> INSTRUCTIONS TO FOLLOW
Please read the records below and return each line holding the string "computer".

> SOURCE RECORDS
★ ★ ★

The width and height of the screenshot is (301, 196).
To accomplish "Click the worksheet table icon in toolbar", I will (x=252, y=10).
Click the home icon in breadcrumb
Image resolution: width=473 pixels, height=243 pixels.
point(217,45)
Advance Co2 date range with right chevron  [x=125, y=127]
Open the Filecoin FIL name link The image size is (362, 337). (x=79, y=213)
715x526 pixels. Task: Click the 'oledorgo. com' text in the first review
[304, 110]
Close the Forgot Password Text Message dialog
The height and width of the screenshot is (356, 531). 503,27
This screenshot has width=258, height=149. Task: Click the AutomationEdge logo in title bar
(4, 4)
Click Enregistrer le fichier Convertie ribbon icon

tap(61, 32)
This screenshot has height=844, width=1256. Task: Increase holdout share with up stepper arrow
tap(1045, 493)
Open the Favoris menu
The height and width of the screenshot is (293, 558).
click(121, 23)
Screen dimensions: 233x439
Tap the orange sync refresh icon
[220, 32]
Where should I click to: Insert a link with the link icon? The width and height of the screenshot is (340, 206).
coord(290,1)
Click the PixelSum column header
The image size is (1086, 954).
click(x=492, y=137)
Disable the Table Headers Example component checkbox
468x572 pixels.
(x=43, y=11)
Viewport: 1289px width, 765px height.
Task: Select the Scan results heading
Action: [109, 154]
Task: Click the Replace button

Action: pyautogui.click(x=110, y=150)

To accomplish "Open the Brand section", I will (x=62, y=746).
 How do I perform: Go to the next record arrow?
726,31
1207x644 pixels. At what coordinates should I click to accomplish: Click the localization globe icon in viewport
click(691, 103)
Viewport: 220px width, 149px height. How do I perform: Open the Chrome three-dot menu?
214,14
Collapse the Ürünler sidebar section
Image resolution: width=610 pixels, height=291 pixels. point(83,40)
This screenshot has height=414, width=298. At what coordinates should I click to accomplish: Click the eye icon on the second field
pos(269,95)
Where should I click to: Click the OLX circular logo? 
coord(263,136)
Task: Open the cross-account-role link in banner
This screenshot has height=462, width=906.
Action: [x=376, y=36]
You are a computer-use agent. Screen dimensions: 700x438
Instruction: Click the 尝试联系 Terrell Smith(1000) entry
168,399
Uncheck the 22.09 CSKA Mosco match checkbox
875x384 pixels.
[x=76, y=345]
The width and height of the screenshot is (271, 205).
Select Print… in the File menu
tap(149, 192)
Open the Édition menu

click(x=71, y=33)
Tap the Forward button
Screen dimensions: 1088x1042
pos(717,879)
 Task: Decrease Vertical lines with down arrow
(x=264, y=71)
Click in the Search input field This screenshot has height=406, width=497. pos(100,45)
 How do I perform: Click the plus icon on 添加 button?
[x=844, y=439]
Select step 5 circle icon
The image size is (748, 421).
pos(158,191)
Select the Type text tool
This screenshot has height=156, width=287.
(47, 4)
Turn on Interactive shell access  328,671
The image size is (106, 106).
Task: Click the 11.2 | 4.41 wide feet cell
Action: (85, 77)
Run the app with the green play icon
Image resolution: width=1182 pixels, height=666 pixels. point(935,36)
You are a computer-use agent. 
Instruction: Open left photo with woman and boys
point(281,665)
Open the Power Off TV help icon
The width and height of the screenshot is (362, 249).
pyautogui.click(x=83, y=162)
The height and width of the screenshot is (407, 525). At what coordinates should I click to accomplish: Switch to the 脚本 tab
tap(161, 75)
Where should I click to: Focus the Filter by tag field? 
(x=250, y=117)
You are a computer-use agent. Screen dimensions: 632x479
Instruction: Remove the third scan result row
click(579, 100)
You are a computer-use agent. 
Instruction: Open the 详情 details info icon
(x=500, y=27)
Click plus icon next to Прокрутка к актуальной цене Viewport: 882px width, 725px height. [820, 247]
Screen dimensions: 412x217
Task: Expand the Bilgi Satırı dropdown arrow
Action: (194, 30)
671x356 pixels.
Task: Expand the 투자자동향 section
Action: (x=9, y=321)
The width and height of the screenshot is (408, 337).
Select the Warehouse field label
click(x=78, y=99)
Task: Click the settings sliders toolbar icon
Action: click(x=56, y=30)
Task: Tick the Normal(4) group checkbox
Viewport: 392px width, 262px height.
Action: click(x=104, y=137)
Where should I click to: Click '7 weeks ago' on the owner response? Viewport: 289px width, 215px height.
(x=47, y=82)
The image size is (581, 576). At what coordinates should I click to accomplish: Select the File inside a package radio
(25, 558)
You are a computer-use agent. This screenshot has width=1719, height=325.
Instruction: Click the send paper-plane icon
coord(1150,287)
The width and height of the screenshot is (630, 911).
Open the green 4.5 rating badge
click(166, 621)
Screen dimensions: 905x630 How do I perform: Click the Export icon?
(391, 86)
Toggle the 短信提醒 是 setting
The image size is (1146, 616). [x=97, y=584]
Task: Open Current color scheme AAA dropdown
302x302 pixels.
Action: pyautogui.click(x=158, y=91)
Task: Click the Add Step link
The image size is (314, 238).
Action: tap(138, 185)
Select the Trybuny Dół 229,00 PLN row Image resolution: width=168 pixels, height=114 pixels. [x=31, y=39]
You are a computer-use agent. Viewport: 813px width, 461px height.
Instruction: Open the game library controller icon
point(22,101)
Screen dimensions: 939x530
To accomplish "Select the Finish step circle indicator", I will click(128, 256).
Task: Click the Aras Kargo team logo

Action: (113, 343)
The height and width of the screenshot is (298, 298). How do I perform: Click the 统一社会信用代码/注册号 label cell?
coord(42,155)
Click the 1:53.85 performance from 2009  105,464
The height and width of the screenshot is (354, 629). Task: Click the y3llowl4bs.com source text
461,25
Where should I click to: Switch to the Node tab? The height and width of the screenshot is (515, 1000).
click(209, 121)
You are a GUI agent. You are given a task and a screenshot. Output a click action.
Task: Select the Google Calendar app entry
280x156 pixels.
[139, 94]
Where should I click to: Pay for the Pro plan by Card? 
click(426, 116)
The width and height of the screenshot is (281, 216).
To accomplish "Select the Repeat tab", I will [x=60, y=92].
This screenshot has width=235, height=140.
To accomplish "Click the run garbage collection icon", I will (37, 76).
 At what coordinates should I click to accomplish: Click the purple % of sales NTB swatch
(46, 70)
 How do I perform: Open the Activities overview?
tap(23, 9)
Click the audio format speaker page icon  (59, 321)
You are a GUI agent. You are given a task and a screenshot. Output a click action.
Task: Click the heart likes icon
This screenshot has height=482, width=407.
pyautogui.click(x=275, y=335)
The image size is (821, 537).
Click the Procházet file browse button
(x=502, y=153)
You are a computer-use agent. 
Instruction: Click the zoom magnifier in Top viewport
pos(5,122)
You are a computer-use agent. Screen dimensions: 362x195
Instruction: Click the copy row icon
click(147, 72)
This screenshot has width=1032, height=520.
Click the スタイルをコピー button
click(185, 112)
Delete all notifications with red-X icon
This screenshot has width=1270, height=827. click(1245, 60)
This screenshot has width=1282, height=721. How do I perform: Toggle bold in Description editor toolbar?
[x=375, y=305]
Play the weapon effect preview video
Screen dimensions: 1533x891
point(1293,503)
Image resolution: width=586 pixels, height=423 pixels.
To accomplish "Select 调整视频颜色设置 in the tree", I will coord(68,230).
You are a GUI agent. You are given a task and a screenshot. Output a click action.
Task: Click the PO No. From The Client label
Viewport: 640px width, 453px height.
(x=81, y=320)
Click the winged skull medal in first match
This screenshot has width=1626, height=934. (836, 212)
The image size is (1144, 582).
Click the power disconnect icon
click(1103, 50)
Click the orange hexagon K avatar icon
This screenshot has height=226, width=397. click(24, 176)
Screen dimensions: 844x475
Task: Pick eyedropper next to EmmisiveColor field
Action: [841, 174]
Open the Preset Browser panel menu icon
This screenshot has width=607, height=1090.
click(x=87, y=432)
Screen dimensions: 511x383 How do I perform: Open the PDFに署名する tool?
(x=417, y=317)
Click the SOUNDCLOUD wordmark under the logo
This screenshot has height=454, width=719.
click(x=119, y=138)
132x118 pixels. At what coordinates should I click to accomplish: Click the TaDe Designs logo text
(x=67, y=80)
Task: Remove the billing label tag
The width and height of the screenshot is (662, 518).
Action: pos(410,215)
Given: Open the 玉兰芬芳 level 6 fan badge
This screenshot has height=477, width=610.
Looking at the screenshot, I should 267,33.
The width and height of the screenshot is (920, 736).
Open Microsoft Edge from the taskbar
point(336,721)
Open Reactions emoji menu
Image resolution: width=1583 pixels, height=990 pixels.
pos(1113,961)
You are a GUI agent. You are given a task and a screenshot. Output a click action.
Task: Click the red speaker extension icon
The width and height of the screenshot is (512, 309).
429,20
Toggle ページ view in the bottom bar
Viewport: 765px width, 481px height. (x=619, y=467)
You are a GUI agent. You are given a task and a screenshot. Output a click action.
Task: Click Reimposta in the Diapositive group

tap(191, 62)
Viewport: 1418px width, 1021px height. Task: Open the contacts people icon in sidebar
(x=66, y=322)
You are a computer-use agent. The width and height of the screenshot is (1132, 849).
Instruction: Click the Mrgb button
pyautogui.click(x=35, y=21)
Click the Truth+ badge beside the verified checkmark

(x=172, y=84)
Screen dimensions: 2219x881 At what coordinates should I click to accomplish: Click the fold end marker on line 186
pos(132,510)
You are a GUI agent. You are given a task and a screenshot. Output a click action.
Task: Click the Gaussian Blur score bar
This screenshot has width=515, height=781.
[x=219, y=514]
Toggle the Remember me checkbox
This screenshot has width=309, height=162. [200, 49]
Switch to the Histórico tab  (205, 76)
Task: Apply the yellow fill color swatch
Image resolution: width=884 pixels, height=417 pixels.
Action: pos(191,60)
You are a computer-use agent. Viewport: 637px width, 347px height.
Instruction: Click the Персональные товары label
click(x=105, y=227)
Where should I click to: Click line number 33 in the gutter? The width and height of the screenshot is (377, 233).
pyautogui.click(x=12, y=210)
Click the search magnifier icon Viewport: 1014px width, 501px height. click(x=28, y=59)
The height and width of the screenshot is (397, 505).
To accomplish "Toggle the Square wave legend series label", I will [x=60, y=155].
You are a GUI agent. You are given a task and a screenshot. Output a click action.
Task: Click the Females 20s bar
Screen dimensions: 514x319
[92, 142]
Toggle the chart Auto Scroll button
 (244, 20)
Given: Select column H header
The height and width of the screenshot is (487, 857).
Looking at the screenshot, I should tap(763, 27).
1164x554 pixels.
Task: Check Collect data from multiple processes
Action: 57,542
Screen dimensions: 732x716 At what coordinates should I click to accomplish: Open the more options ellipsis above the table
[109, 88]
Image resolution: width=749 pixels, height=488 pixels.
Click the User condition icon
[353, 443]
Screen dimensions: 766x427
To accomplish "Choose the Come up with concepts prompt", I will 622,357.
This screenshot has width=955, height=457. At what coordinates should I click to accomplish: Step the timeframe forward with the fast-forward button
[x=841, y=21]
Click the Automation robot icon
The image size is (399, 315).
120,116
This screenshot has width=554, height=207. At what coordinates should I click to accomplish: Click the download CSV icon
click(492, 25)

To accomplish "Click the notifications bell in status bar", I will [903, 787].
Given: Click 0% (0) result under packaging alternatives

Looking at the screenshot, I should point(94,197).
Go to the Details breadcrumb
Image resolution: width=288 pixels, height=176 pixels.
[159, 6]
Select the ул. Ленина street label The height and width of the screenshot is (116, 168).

★ ★ ★

> WRITTEN RESPONSE
You are a computer-use agent. Screen dimensions: 700x438
You are a computer-use agent. 
You are a computer-use agent. Screen dimensions: 632x479
You are a computer-use agent. 
You are a computer-use agent. This screenshot has width=1719, height=325.
You are a computer-use agent. Viewport: 813px width, 461px height.
You are a computer-use agent. 
You are a computer-use agent. Screen dimensions: 362x195
You are a computer-use agent. The width and height of the screenshot is (1132, 849).
You are a computer-use agent. Viewport: 637px width, 347px height.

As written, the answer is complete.